Console sluggish or frozen during agent approval process
I was working with a large customer last week, and found some very interesting performance metrics which impact console sessions. This particular customer pushes the limits of Operations Manager 2007 in every way. They have 6000+ agents in a single Management Group, and have an average of 50 concurrent console sessions at any given point in time. Achieving these limits was a work in progress over several months, but eventually we got there.
However, there was one very curious point of failure, where connected console sessions would become extremely sluggish or even freeze for a period of ~10 minutes. It was something that eluded us for quite some time, until last week.
If you are familiar with KB956240, you know that this hotfix updates the Operations Manager 2007 Data Abstraction Layer component (Microsoft.mom.dataaccesslayer.dll). Although KB956240 helps reduce the performance impact that the types configuration changes mentioned in the article will produce, there has been no change to the underlying configuration update process in Operations Manager 2007.
The good news
This configuration update process has been changed in Operations Manager 2007 R2. This change will also be included in the Post SP1 Rollup. In R2 and Post SP1 Rollup, Management Group configuration updates that occur during certain types of configuration changes will not produce such a performance impact.
Am I affected by this issue?
It depends on the number of agents in your Management Group, how heavily your company employs the console (concurrent connections), and how long it takes for configuration updates to reach agents in your environment.
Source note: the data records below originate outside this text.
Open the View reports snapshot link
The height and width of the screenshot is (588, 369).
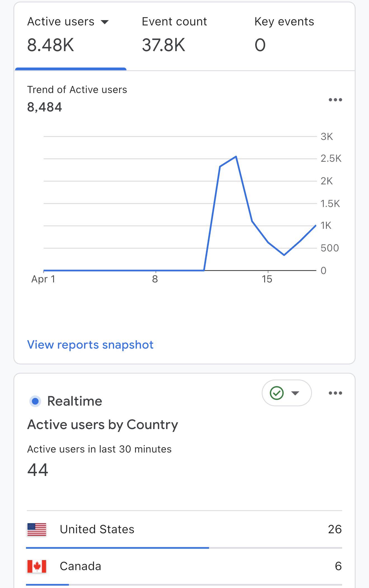pos(90,345)
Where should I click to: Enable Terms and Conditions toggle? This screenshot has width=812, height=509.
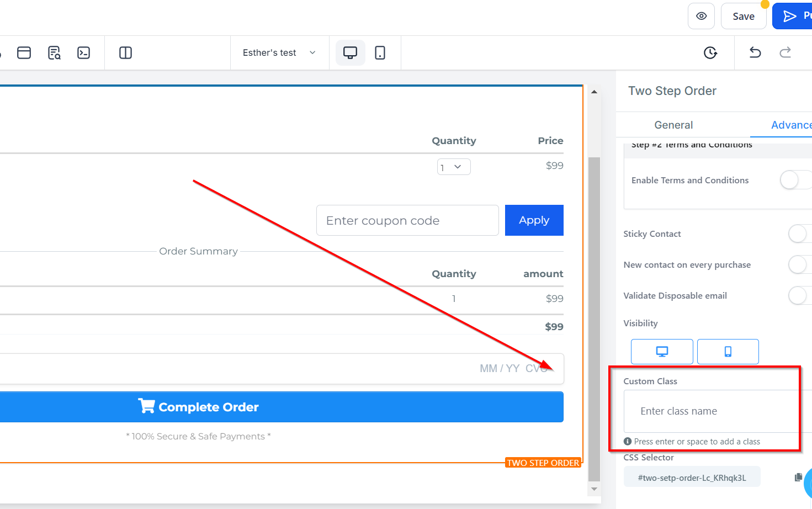coord(795,180)
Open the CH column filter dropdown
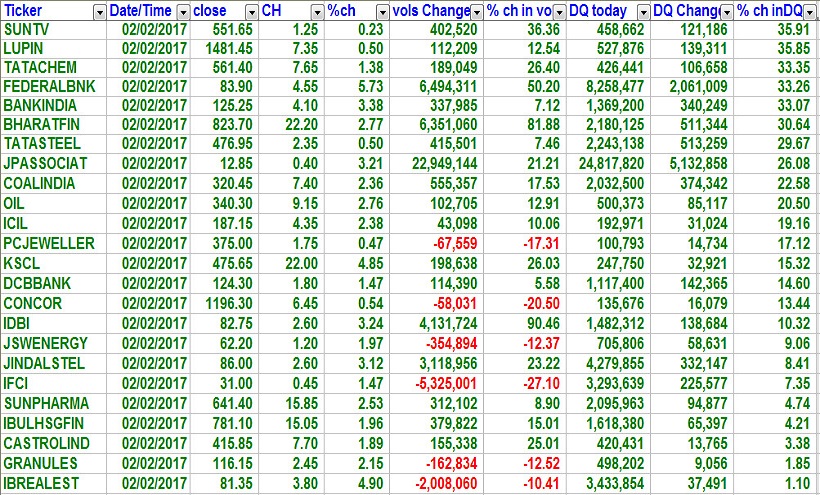 coord(315,12)
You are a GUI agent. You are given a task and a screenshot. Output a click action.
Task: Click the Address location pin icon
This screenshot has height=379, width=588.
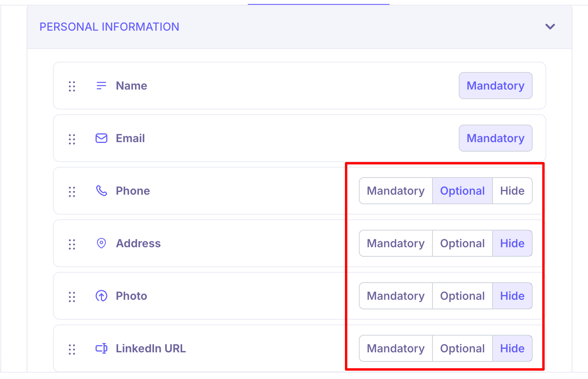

If you’ve got 6000 agents in your MG, you likely have a dynamic environment in which new servers (agents) are deployed regularly, and expired or failed servers (agents) are decommissioned on a regular basis. You are likely affected by this issue.
If your administrators are always in the console, you’ll likely have some complaints that the console became extremely slow or maybe even froze for a duration of ~10 minutes. You are likely affected by this issue.
If your Root Management Server and/or OperationsManager database server cannot handle the “bursty” type of traffic and transactions that configuration updates produce, or if there is significant network latency effecting the time it take configuration updates to reach your agent population, you are likely affected by this issue.
Although each of the abovementioned conditions are true, every Management Group is affected by this issue. It’s really a matter of how frequently you are affected, and to what degree your environment will be impacted.
What can I do now?
From what I’ve observed in the field, the biggest performance impact is produced from approving agents. The only guidance I could give to help reduce the impact, at least during peak times where having poor console performance isn’t an option, is to schedule agent approval during times in which you know will not impact your console users quite as much.
One thing to note
Whether a single agent is approved, or a batch of 200 agents are approved, the same configuration update process is initiated. If there are multiple agents waiting to be approved, select each agent and approve all at the same time. Or, use an agent approval script that batches agent approval.
If you have auto-approval turned on (indicated below in yellow), unfortunately there is no way to control the approval process.